Kraken distinguishes itself from traditional Transformers by integrating a fixed degree of intra-layer parallelism, enabling computational operations to overlap with collective communication phases during inference. This design choice allows Kraken to exploit existing tensor parallelism optimizations more effectively. Notably, Kraken showed an average 35.6% reduction in Time To First Token (TTFT) when evaluated on multi-GPU systems with TensorRT-LLM engines, underscoring its significant improvement in inference latency without sacrificing language modeling performance.

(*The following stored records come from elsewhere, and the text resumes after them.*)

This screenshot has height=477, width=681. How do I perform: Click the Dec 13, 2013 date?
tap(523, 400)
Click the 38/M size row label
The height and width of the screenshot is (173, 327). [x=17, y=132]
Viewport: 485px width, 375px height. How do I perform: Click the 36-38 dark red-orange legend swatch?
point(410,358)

The paper reports that Kraken maintains language modeling proficiency comparable to standard Transformers, achieving similar perplexity on OpenWebText, and robust performance on the SuperGLUE suite of benchmarks, across varying degrees of parallelism and parameter counts.

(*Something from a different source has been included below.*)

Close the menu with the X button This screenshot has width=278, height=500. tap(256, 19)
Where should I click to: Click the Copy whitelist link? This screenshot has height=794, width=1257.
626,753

Architecture and Implementation

Kraken's architecture involves dividing each layer into multiple, smaller sub-layers, eliminating the need for inter-device dependency except for an AllReduce operation at the end of each layer. This minimizes latency as inter-device communication is not on the critical execution path, contrasting with techniques like those employed in standard GPT architectures or GPT-J's parallel approach. By leveraging the underlying hardware topology, Kraken enhances compute utilization, allowing MHA and residual attention computations to proceed without waiting for collective synchronizations.

Practical Implications

The Kraken architecture proposes several practical benefits:

Efficiency in Distributed Systems: By minimizing communication bottlenecks in multi-device deployments, Kraken offers significant improvements in latency, making it suitable for applications where fast response times are critical.
Modular Scaling: The fixed degree of sub-layer parallelism offers flexibility, allowing adaptation based on the target hardware (e.g., varying GPU configurations).

Future Prospects

Looking ahead, further exploration into incorporating initialization schemes for weight distillation from pretrained models could reduce the training demands of the Kraken architecture. Additionally, Kraken's modular approach to scaling and latency optimization could be applied beyond standard Transformer's attention and MLP layers, potentially benefiting a broader class of deep learning models.

The potential integration with techniques such as Multi-Query Attention or FlashAttention could further enhance Kraken's efficiency by reducing memory footprints and improving query complexities. As deep learning models continually evolve, Kraken presents a promising paradigm shift towards efficient multi-device architectures, emphasizing the importance of aligning model designs with hardware capabilities.

In conclusion, "Kraken: Inherently Parallel Transformers For Efficient Multi-Device Inference" offers significant advancements in reducing inference latency through architectural enhancements grounded in parallelism. Its proven effectiveness across various configurations and tasks will undoubtedly influence future Transformer deployments and the ongoing quest for efficient AI model serving.